- Supplied records:
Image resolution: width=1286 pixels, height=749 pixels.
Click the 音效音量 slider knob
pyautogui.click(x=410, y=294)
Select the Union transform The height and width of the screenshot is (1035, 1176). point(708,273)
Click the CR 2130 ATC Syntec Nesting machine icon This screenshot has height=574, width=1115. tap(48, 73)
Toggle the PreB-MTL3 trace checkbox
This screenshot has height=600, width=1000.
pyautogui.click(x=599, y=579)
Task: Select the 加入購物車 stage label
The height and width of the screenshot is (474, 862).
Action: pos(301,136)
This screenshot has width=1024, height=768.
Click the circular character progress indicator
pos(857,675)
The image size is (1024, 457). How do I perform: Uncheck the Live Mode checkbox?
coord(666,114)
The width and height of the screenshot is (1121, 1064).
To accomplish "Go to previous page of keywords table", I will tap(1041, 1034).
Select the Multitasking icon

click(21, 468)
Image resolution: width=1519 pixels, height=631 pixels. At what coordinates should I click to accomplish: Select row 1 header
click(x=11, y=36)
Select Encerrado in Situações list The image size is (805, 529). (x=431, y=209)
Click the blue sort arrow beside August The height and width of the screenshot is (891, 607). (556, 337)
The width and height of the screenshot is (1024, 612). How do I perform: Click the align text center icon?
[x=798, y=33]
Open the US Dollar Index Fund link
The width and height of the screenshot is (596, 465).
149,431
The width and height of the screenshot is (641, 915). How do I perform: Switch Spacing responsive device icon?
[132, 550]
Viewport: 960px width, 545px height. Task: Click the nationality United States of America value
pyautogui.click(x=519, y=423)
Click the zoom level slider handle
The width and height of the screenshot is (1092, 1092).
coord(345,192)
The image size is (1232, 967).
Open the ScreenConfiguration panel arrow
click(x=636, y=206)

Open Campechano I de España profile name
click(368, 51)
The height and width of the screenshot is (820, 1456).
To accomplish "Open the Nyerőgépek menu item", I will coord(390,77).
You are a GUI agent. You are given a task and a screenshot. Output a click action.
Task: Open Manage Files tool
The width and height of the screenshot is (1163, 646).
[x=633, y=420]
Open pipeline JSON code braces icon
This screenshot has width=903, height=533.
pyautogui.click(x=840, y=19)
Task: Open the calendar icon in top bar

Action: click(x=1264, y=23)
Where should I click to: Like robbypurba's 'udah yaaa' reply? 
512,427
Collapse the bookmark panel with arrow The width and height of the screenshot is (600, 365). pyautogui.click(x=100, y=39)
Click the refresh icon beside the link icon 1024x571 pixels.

- Task to complete:
Retype the records above, but only those lines that fall between the line containing "This screenshot has width=1024, height=768." and the line containing "Task: Open Manage Files tool", with both of those lines included, exactly as written.

- Result of the exercise:
This screenshot has width=1024, height=768.
Click the circular character progress indicator
pos(857,675)
The image size is (1024, 457). How do I perform: Uncheck the Live Mode checkbox?
coord(666,114)
The width and height of the screenshot is (1121, 1064).
To accomplish "Go to previous page of keywords table", I will tap(1041, 1034).
Select the Multitasking icon

click(21, 468)
Image resolution: width=1519 pixels, height=631 pixels. At what coordinates should I click to accomplish: Select row 1 header
click(x=11, y=36)
Select Encerrado in Situações list The image size is (805, 529). (x=431, y=209)
Click the blue sort arrow beside August The height and width of the screenshot is (891, 607). (556, 337)
The width and height of the screenshot is (1024, 612). How do I perform: Click the align text center icon?
[x=798, y=33]
Open the US Dollar Index Fund link
The width and height of the screenshot is (596, 465).
149,431
The width and height of the screenshot is (641, 915). How do I perform: Switch Spacing responsive device icon?
[132, 550]
Viewport: 960px width, 545px height. Task: Click the nationality United States of America value
pyautogui.click(x=519, y=423)
Click the zoom level slider handle
The width and height of the screenshot is (1092, 1092).
coord(345,192)
The image size is (1232, 967).
Open the ScreenConfiguration panel arrow
click(x=636, y=206)

Open Campechano I de España profile name
click(368, 51)
The height and width of the screenshot is (820, 1456).
To accomplish "Open the Nyerőgépek menu item", I will coord(390,77).
You are a GUI agent. You are given a task and a screenshot. Output a click action.
Task: Open Manage Files tool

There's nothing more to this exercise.